_EXERCISE PROMPT:_
Filter by the string "agent": return the lines of the material that contain it.

_DATA EXTRACTS:_

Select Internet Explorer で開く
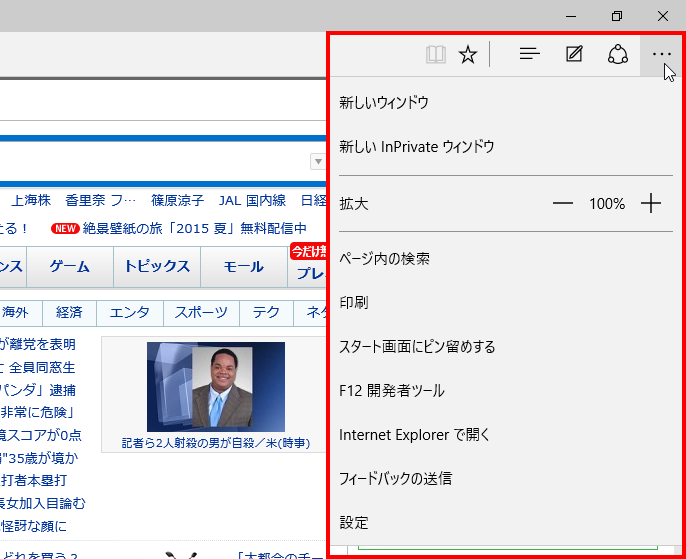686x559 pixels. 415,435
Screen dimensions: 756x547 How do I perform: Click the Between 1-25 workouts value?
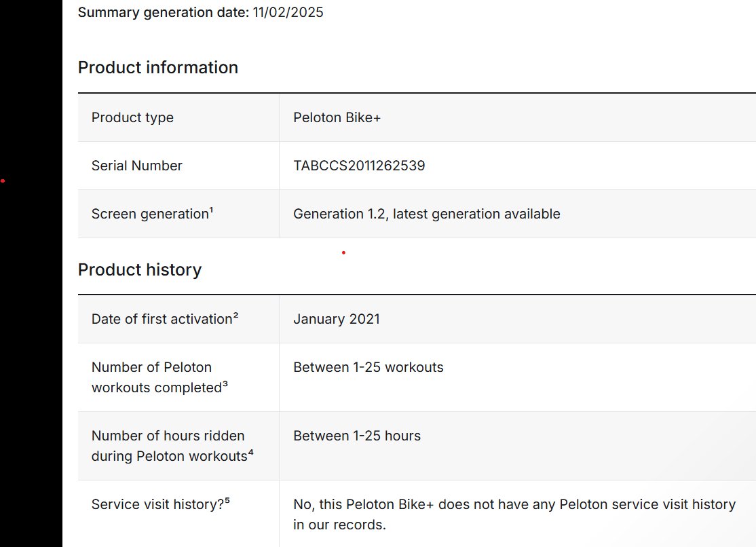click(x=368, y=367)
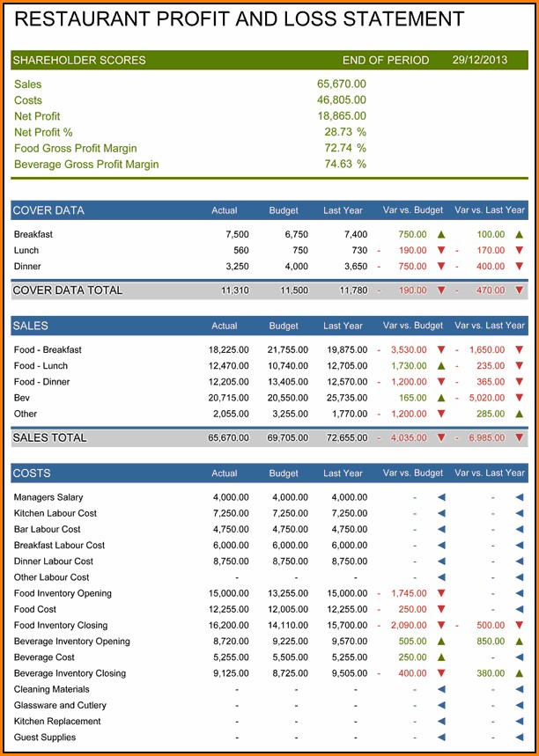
==
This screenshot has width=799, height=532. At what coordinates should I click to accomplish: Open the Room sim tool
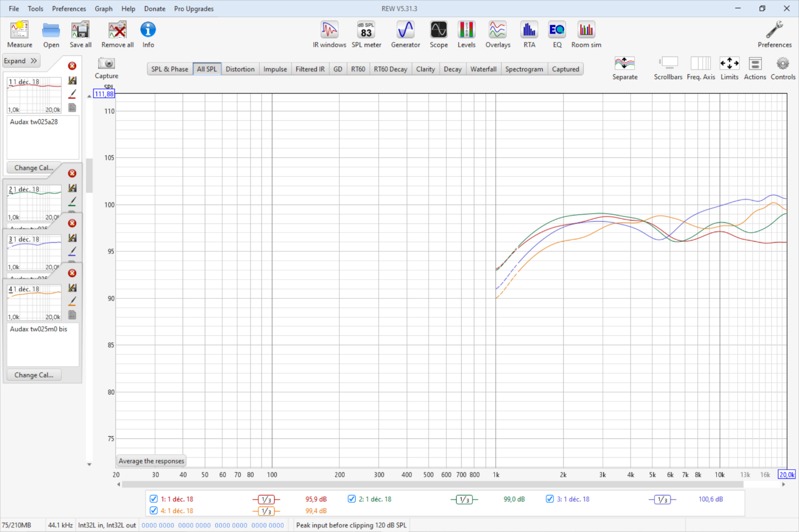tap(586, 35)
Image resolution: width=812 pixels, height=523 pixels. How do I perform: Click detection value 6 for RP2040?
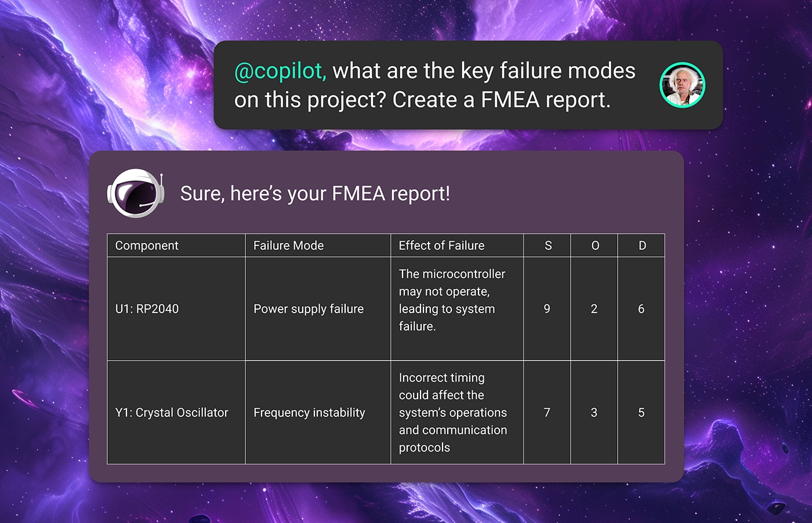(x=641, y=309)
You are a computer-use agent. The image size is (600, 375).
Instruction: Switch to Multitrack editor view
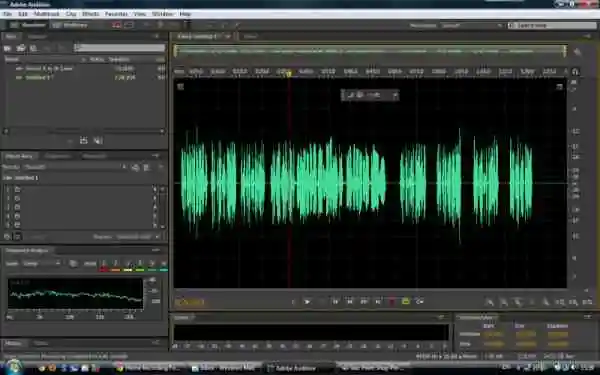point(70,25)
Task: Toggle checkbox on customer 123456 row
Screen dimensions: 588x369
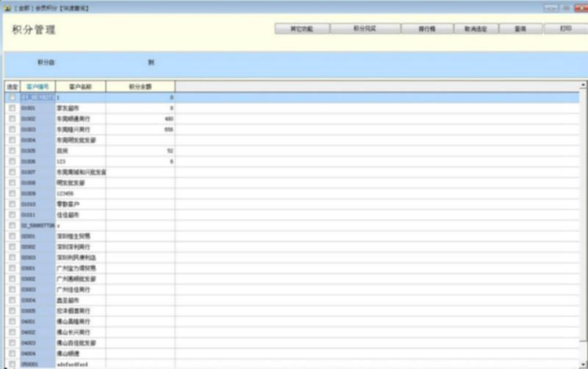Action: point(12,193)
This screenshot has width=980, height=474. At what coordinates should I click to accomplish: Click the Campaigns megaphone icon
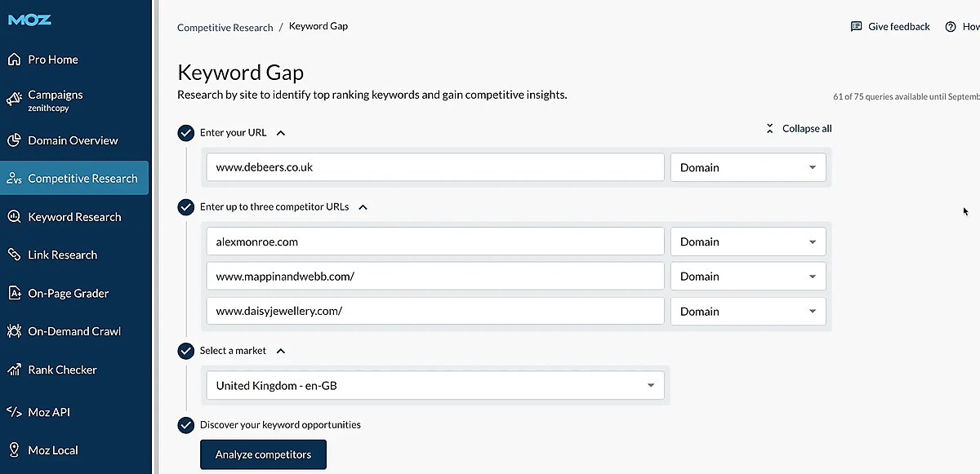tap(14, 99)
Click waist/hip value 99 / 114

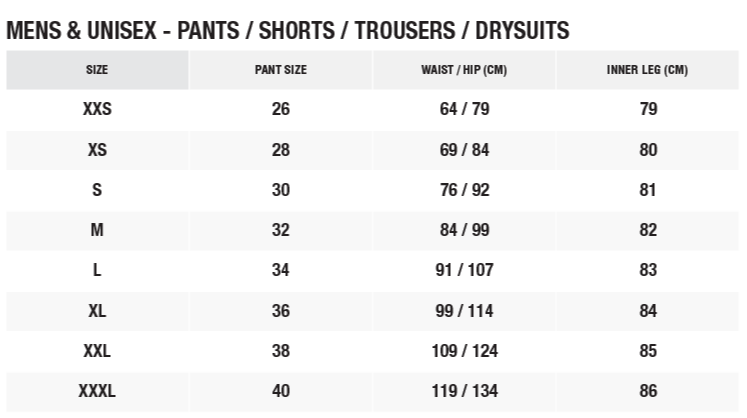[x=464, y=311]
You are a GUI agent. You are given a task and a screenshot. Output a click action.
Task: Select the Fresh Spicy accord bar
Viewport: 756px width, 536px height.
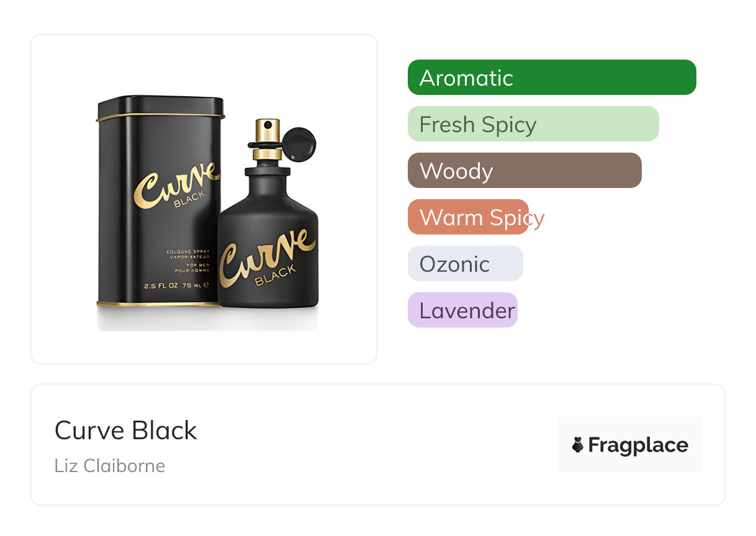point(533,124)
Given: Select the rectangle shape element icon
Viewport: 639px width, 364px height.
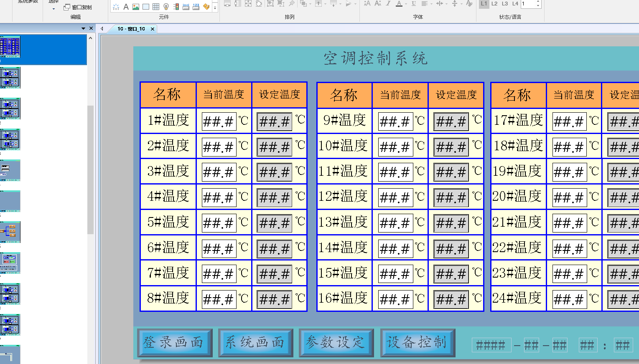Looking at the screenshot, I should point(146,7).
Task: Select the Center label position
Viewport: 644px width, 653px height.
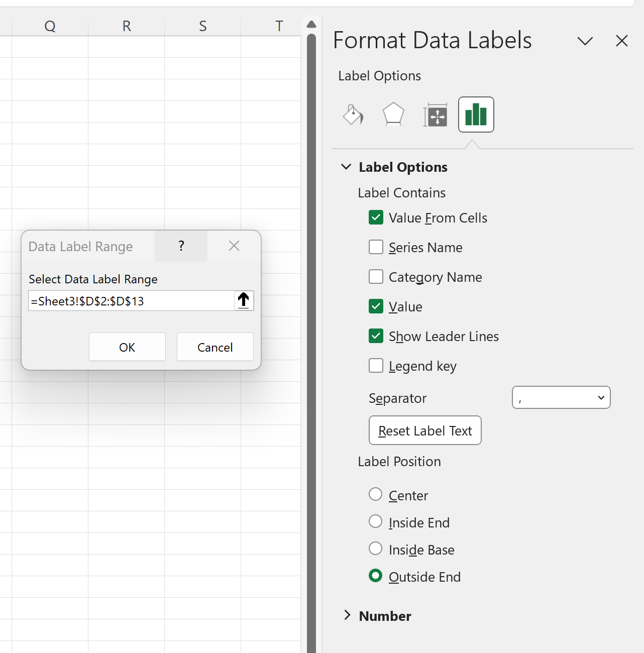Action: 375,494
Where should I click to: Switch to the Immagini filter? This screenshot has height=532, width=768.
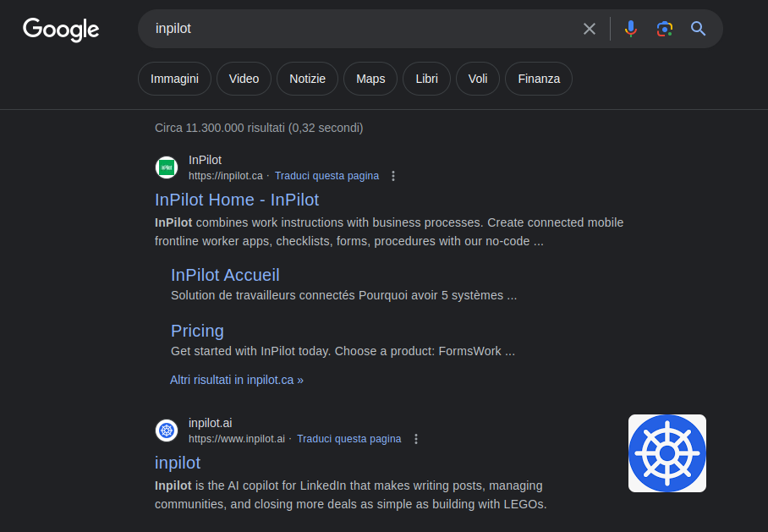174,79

_TASK RESULT:_
You are a computer-use agent. The image size is (600, 375).
You are a GUI agent. You are given a task and a screenshot. Output a click action.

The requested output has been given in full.